E.g.: if you have a time series with SI-unit J (Joule), and apply the .derivative() function, the resulting time-unit will accordingly be J/s (Joule pr second), e.g. W (Watt).
show_values('Daily derivative forward', ts_stairs_avg.derivative(d_forward)*(HOUR*24))
#Daily derivative forward:
# [24. 24. 24. 24. 24. 24. 0.]
show_values('Daily derivative backward', ts_stairs_avg.derivative(d_backward)*(HOUR*24))
#Daily derivative backward:
# [ 0. 24. 24. 24. 24. 24. 24.]
show_values('Daily derivative center', ts_stairs_avg.derivative(d_center)*(HOUR*24))
#Daily derivative center:
# [12. 24. 24. 24. 24. 24. 12.]
Integral
We can integrate a time series over a specified time axis. As for the average function, it works with the non-nan section of each interval of the time axis.
show_values('Daily integral', ts_stairs.integral(ta=ta_daily)/(HOUR*24))
#Daily integral:
# [ 11.5 35.5 59.5 83.5 107.5 131.5 155.5]
Statistics
With the statistics function we can directly get the different percentiles over a specified time axis.
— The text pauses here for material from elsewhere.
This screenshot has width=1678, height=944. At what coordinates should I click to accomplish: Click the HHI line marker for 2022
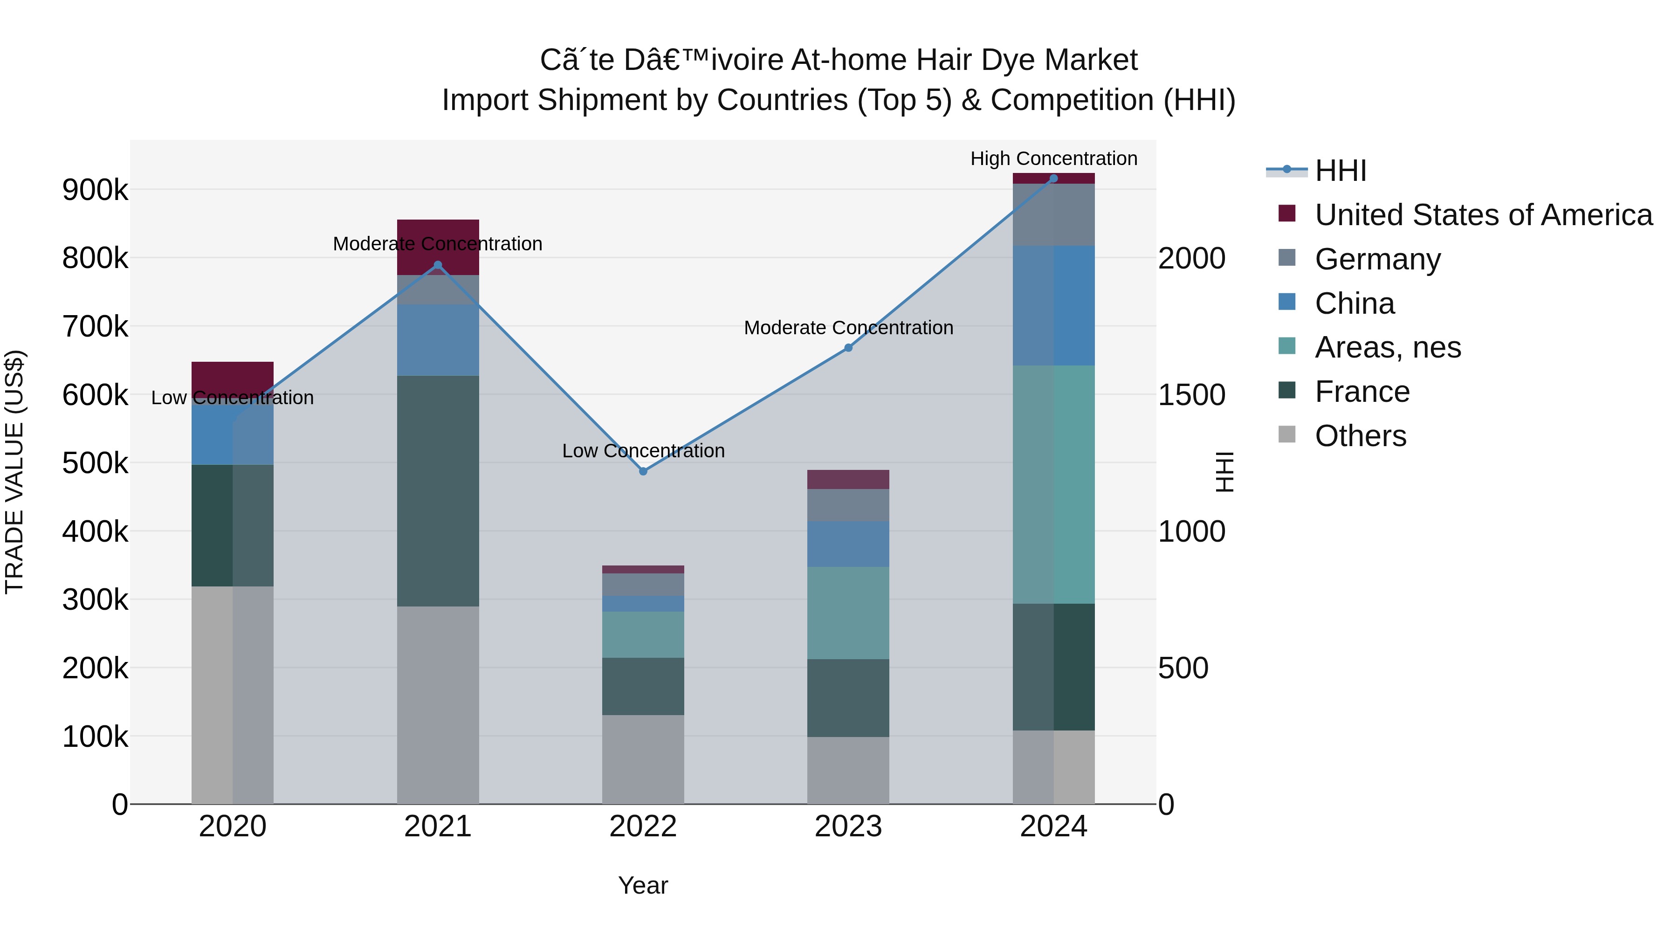[x=643, y=471]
show_values('Daily 10 percentile', ts_linear.statistics(ta=ta_daily, p=10))
#Daily 10 percentile:
# [ 2.3 26.3 50.3 74.3 98.3 122.3 146.3]
show_values('Daily 50 percentile', ts_linear.statistics(ta=ta_daily, p=50))
#Daily 50 percentile:
# [ 11.5 35.5 59.5 83.5 107.5 131.5 155.5]
show_values('Daily 90 percentile', ts_linear.statistics(ta=ta_daily, p=90))
#Daily 90 percentile:
# [ 20.7 44.7 68.7 92.7 116.7 140.7 164.7]
Utility functions
Here is a small collection of helpful functions when manipulating or extracting information from time series.
Inside
This function creates a new time series with values where it is either inside or outside a
defined range. We can set the minimum and maximum value of the range, the value it should use where
it meets NaN
, and also the values to set where it is inside or outside the range.
By default NaN
will continue to be NaN
, inside range will be 1 and outside range 0.
t0 = time('2021-01-01T00:00:00Z')
ta = TimeAxis(start=t0, delta_t=HOUR, n=10)
values = [i*10 for i in range(ta.size())]
ts = TimeSeries(ta=ta, values=values, point_fx=linear)
show_values('Smaller than 50', ts.inside(min_v=float('nan'), max_v=50))
#Smaller than 50:
# [1. 1. 1. 1. 1. 0. 0. 0. 0. 0.]
show_values('Larger than 50', ts.inside(min_v=50, max_v=float('nan')))
#Larger than 50:
# [0. 0. 0. 0. 0. 1. 1. 1. 1. 1.]
To have no upper or lower limit we set the min_v
or max_v
to NaN
.
show_values('Between 25 and 65', ts.inside(min_v=25, max_v=65, inside_v=10, outside_v=20))
#Between 25 and 65:
# [20. 20. 20. 10. 10. 10. 10. 20. 20. 20.]
Here we check if values are inside the range 25-65 and set map inside values to 10 and outside values to 20.
Max/min
These function returns a new time series with filled in values of whichever value that is maximum/minimum of the input value or value in the time series.
show_values('Max of 40', ts.max(number=40))
#Max of 40:
# [40. 40. 40. 40. 40. 50. 60. 70. 80. 90.]
show_values('Min of 40', ts.min(number=40))
#Min of 40:
# [ 0. 10. 20. 30. 40. 40. 40. 40. 40. 40.]
Time shift
This function shifts the values forward or backward in time on the basis of a dt
.
It moves forward for positive time step and backwards for negative time step.
ts_hour_shift = ts.time_shift(HOUR)
show_values('Shifted time series', ts_hour_shift)
#Shifted time series:
# [ 0. 10. 20. 30. 40. 50. 60. 70. 80. 90.]
print(ts.time_axis)
#TimeAxis('2021-01-01T00:00:00Z', 3600s, 10)
print(ts_hour_shift.time_axis)
#TimeAxis('2021-01-01T01:00:00Z', 3600s, 10)
As we can see here the values stay the same, but the time axis has been shifted an hour forward.